Lorraine Scotson, BSc, is a Scottish field biologist and PhD Candidate based in Southeast Asia. She obtained a BSc in Animal Care at the University of Aberdeen, Scotland in 2005 and in 2011 joined the Conservation Biology PhD Program with the University of Minnesota, USA. Since 2005 she has researched aspects of distribution, ecology and population status in relation to anthropogenic pressures of Sun bears and Asiatic black bears in Cambodia, Vietnam and Lao PDR. Through her PhD research, since 2010 to present, Lorraine has mapped the range of bears across the entire Lao PDR, resulting in the first detailed information on the status of bears in this country.  Her past and current research focuses include aspects of bear re-introduction, human-bear conflict and illegal hunting and trade. Lorraine has been a member of the IUCN SSC Bear Specialist Group Trade in Bear Parts Expert Team since 2013. She has worked to develop a formal collaboration between TRAFFIC SE Asia and the BSG, assisting in the development of an MoU to enhance collection and sharing of data on illegal bear trade. She has also spent much time investigating bear farming in Asia and how it may pertain to the conservation of wild bears.

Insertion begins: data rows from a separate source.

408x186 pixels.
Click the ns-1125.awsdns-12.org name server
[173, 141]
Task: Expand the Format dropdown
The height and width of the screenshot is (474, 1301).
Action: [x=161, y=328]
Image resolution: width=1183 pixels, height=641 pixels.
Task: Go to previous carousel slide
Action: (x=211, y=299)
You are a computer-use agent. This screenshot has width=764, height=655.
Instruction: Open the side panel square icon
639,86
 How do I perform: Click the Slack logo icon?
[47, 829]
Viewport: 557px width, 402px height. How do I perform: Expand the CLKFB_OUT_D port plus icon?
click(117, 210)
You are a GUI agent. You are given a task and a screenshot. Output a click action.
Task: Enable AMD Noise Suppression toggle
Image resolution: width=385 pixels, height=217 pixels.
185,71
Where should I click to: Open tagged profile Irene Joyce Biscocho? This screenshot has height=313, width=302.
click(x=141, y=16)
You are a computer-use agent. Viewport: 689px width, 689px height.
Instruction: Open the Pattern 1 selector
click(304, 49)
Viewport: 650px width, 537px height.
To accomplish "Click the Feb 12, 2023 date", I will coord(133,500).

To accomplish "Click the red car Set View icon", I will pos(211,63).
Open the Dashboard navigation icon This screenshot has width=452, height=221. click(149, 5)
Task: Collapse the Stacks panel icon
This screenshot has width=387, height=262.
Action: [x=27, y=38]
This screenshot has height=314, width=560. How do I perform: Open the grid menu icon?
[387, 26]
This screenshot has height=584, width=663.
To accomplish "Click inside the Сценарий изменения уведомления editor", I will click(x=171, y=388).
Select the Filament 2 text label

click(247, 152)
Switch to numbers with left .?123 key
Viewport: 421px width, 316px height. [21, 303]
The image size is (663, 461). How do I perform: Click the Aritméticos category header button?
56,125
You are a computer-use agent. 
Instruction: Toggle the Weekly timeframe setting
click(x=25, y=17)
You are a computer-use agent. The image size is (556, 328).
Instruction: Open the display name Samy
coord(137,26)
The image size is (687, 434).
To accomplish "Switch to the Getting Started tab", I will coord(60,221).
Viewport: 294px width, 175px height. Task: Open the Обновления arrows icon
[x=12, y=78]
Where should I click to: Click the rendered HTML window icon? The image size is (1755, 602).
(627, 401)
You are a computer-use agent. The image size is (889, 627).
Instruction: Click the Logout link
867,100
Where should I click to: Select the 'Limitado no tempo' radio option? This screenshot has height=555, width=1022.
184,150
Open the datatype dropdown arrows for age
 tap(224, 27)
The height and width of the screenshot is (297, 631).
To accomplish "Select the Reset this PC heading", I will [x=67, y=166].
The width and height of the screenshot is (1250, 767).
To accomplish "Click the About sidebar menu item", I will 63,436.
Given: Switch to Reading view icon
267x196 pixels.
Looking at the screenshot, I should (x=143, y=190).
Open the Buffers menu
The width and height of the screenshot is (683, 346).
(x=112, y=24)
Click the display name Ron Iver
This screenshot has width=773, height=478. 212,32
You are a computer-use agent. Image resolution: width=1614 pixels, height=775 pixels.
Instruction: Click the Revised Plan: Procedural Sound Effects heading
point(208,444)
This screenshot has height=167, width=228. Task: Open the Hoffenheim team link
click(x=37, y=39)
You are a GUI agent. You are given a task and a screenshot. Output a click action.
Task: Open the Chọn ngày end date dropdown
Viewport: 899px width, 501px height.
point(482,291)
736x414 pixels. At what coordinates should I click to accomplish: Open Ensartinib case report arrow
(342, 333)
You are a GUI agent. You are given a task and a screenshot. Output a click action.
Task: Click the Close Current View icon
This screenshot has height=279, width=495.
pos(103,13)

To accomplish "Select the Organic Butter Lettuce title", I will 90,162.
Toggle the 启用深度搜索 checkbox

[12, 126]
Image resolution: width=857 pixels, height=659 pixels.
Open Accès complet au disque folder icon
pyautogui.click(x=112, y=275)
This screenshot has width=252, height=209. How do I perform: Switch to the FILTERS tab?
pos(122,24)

Afternoons consisted of workshops where delegates could present real-life bear care problems and possible solutions were discussed as they related to behavior-based husbandry, environmental enrichment, operant conditioning or veterinary care.  Focus was placed on the problem-solving method of reviewing natural history, individual history and current conditions for each animal discussed.



Poster presentations were available throughout the conference and contributing organizations included the Bioresource Research Center (PK), Bornean Sun Bear Conservation Center (MY), Moulton College, Manchester University & Welsh Mountain Zoo (UK), Northwest Trek Wildlife Park (USA), Wildlife SOS (IN), and Wild Welfare (UK). Topics included sex-specific seasonal body weight changes, sun bear conservation, evidence-based husbandry using observational research, training for participation in veterinary care, and welfare in Japan’s Bear Parks.



We are grateful to our film presenters Patrick Rouxel, Kartick Satyanarayan and Geeta Seshamani, and Lesley Winton for sharing their knowledge and their art.  Our premiere feature was a test screening of Patrick Rouxel’s latest film “Life is One”, a story of three orphan sun bear cubs and their return to the wild.  Lesley Winton presented the Winton Foundation for the Welfare of Bears’ 5th Anniversary Film, and Kartick Satyanaryan & Geeta Seshamani presented “The Last Dance”, a documentary about Wildlife SOS’s work to rescue the dancing bears.



On Friday, October 30th, delegates spent the afternoon at the Hanoi Zoological Gardens participating in an enrichment practicum and attending animal training and health assessment demonstrations.  Delegates rolled up their sleeves and put together a hammock which was provided to the bears at the end of the day.  Jay Pratte demonstrated training basics with the bears, while Dr. Heather Bacon performed a health assessment on each animal.  Working in tandem in this way, these two professionals illustrated the importance of team work to reduce the stressors inherent in captive living for bears.



On Sunday, November 1st, AAF’s Vietnam Bear Rescue Center (VBRC) graciously hosted our delegates, allowing us the opportunity to view their beautiful rescue center and learn about the bears that now call this center their home.  VBRC is currently home to over 130 bears (Asiatic black bears and Malayan sun bears) living in over 10,000 square meters of semi-natural outdoor enclosure space designed to stimulate the bears’ natural behavior, at the border of Tam Dao National Park.  Delegates also attended enrichment, training and veterinary practicums on site, and assisted staff in setting out enrichment for the bears.